PROBLEM DETAILS
Send back the line that contains "Privacy Policy (847, 1138)" and all lines following it through the end of the data below, exactly, omitting pictures.

INPUT FOR THIS TASK

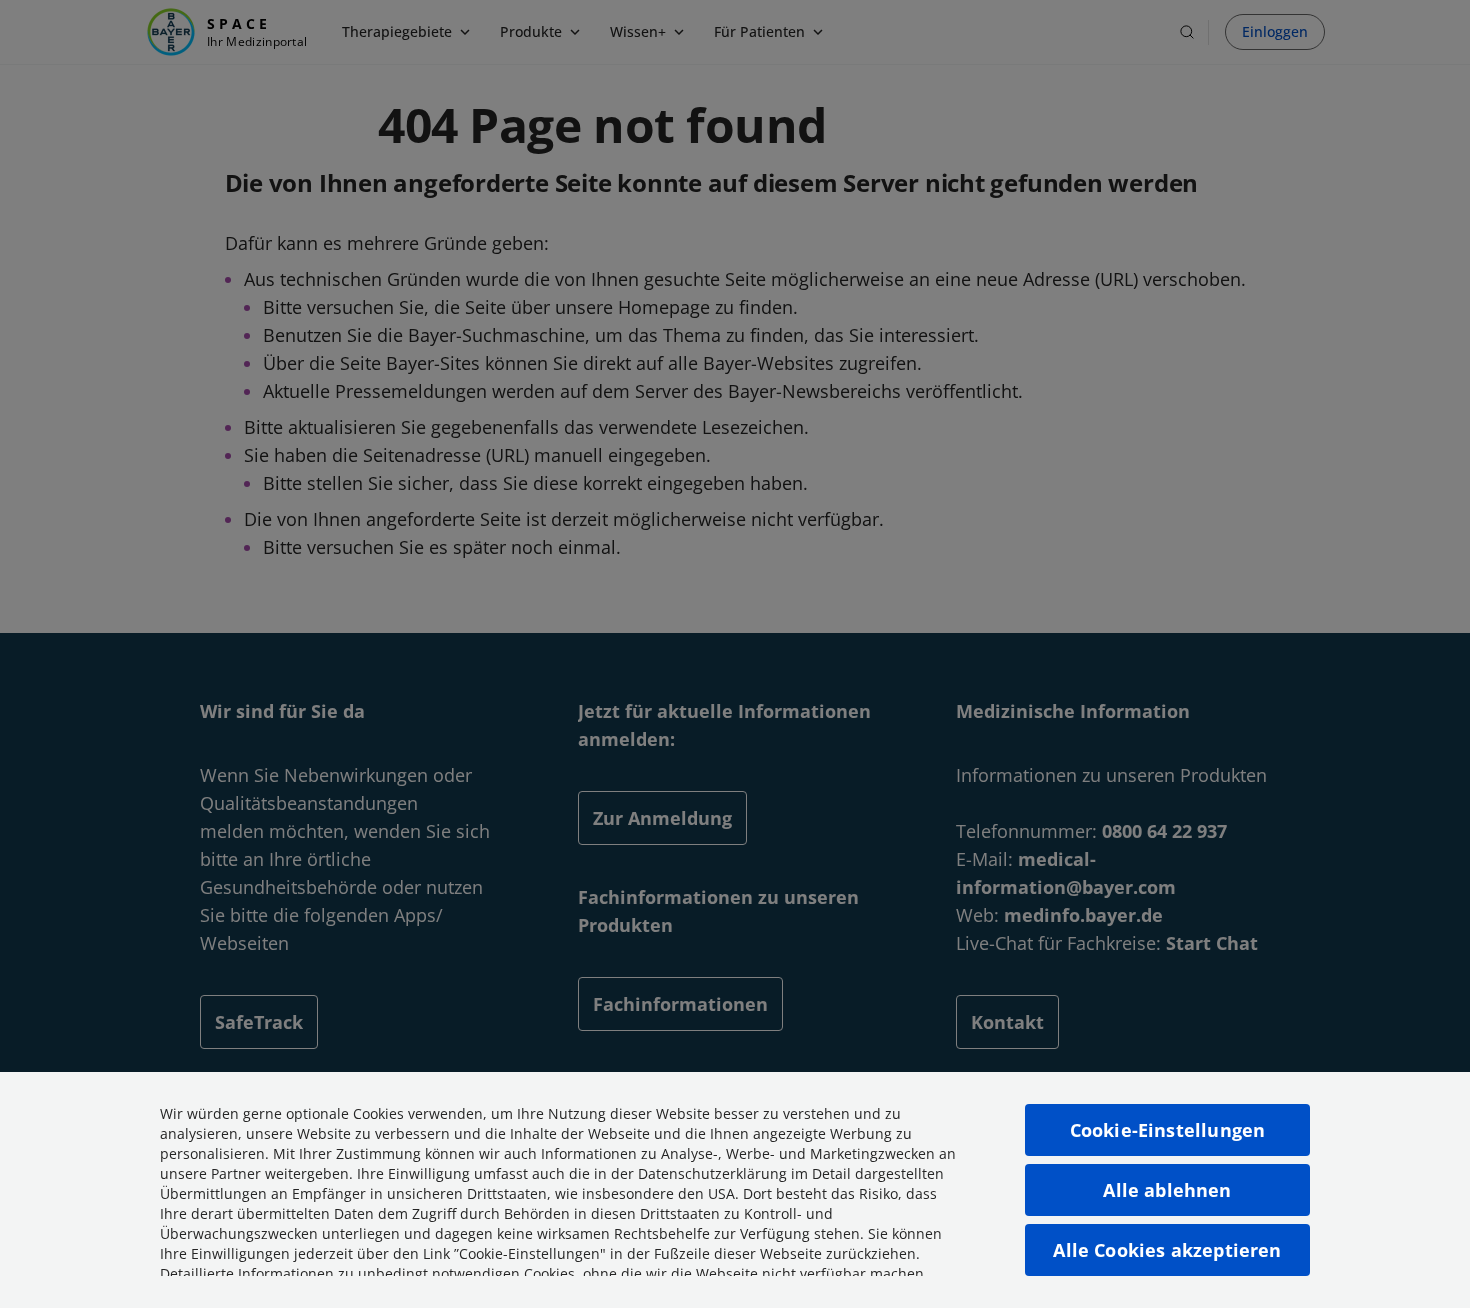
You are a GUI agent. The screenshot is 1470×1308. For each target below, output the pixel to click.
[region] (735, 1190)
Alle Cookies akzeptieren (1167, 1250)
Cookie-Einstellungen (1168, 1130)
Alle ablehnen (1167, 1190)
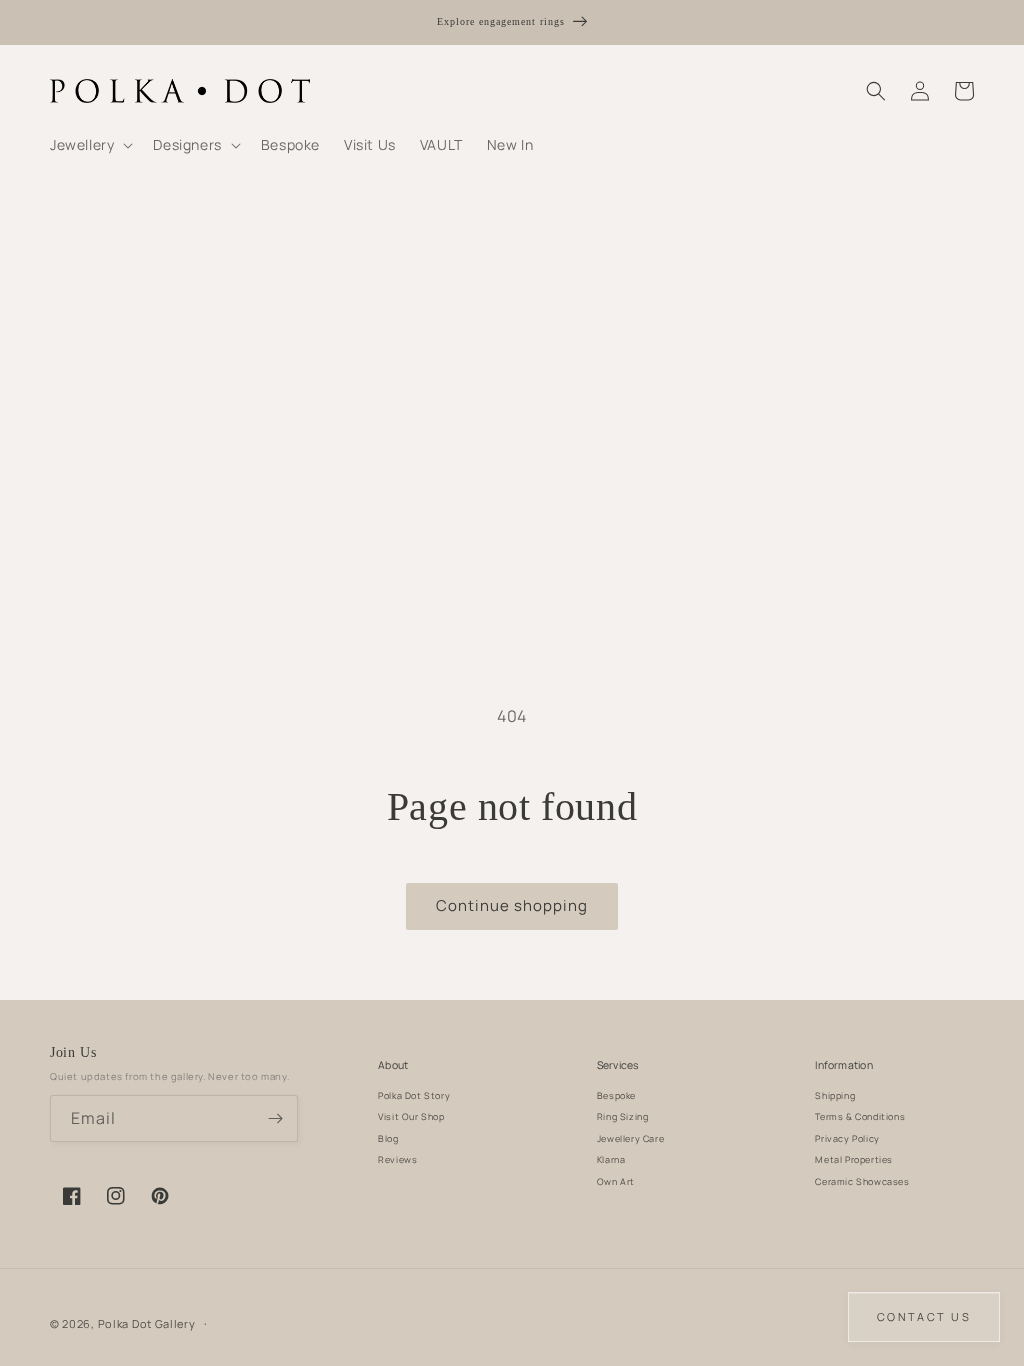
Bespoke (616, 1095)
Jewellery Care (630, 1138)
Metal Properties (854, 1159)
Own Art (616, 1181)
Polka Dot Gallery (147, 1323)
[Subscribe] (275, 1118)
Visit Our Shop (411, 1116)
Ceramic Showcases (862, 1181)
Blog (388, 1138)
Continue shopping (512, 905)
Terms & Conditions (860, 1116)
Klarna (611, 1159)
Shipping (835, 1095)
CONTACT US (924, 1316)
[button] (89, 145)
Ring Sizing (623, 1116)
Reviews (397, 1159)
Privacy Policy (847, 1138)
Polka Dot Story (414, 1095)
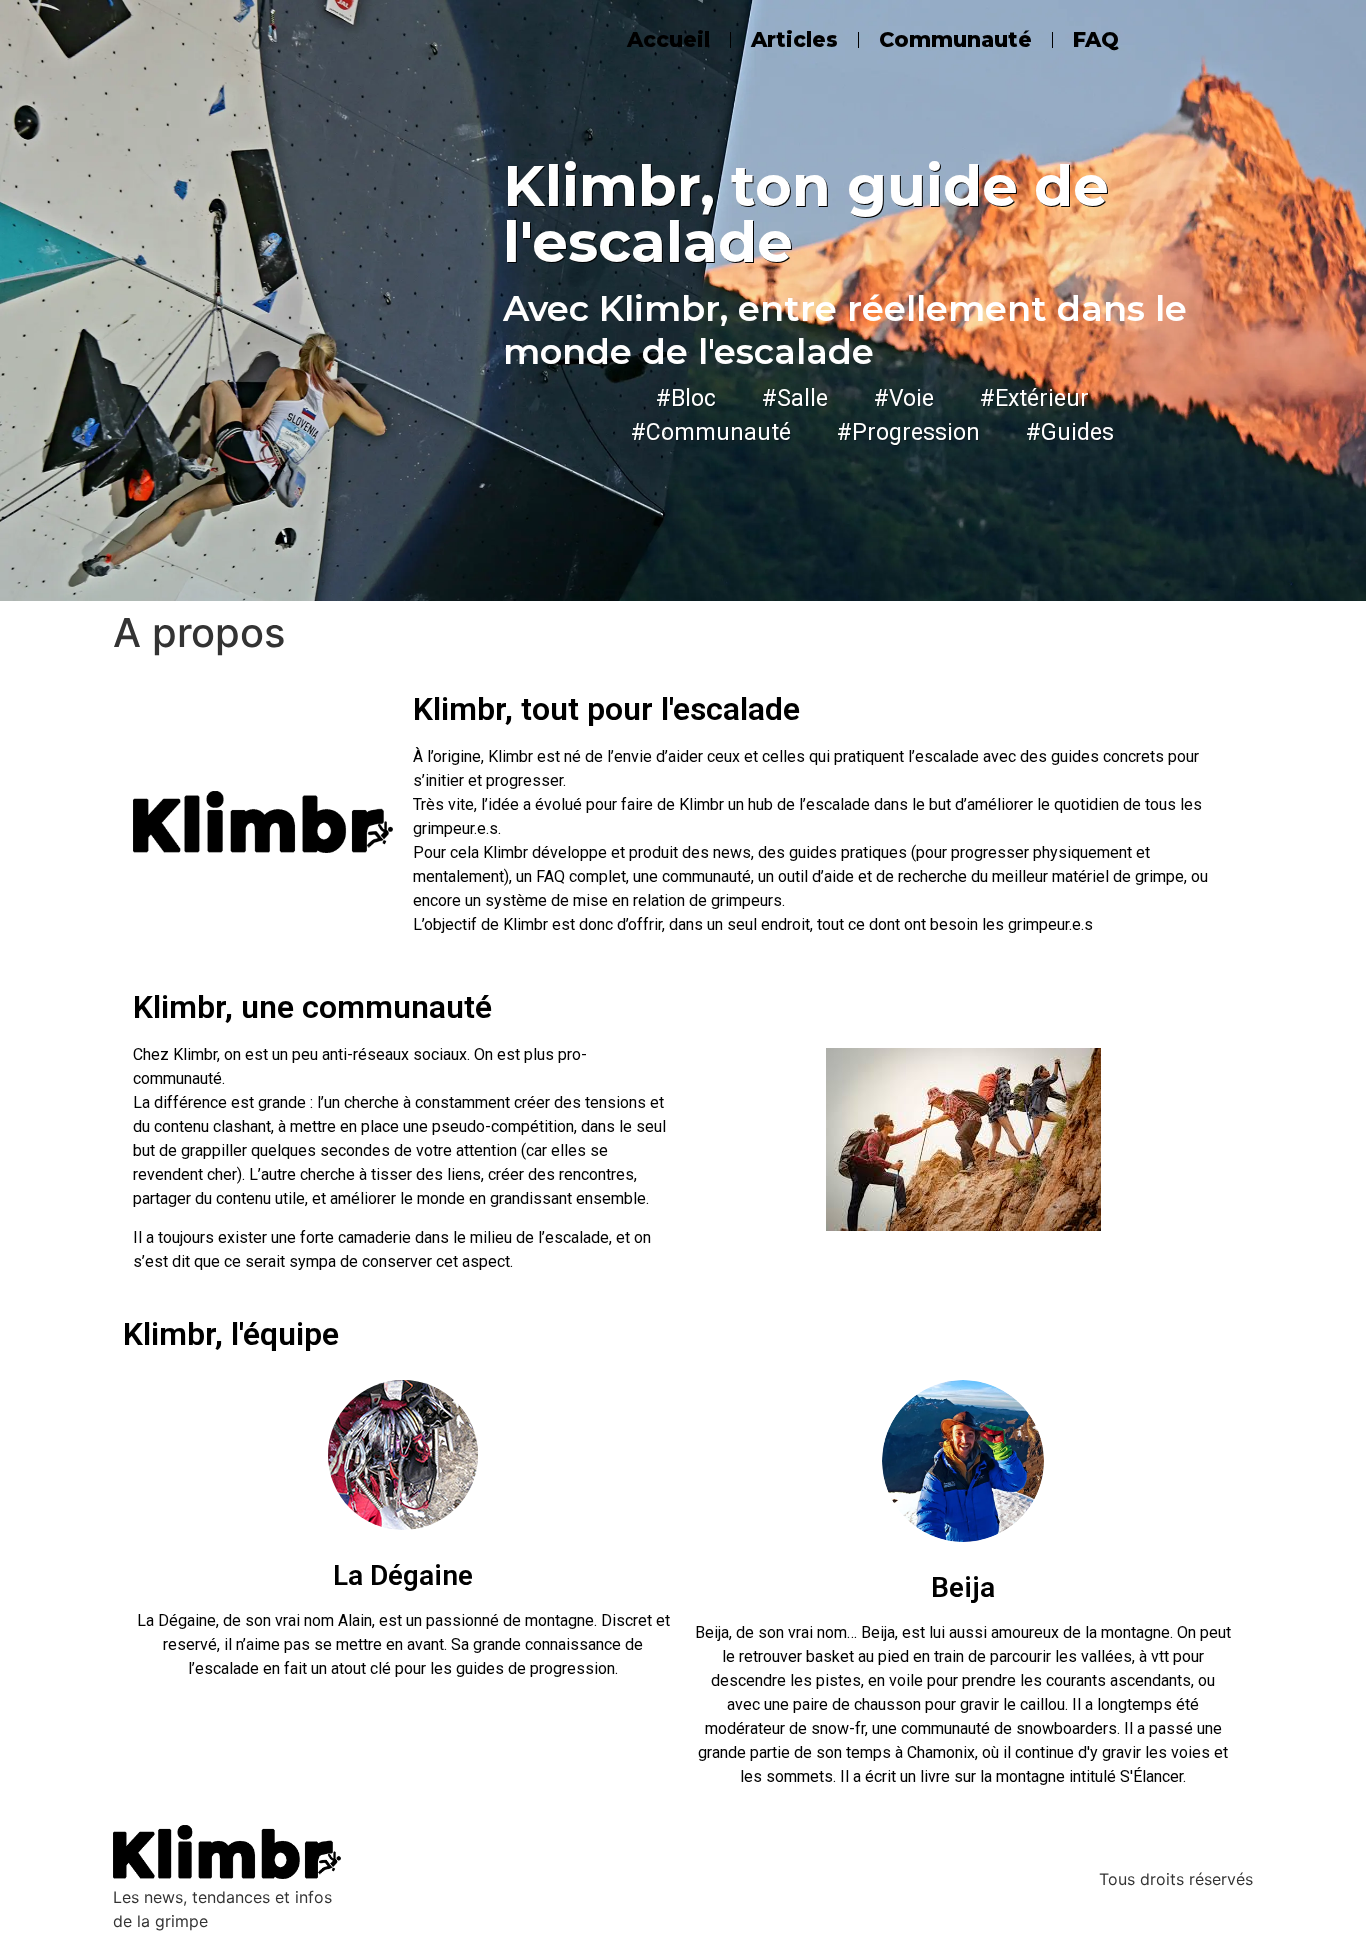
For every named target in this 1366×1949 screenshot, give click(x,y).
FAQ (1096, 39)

ANSWER SPACE
Privacy Policy (847, 1138)
Polka Dot Story (414, 1095)
For every named target in this 1366×1949 screenshot, give click(x,y).
FAQ (1096, 39)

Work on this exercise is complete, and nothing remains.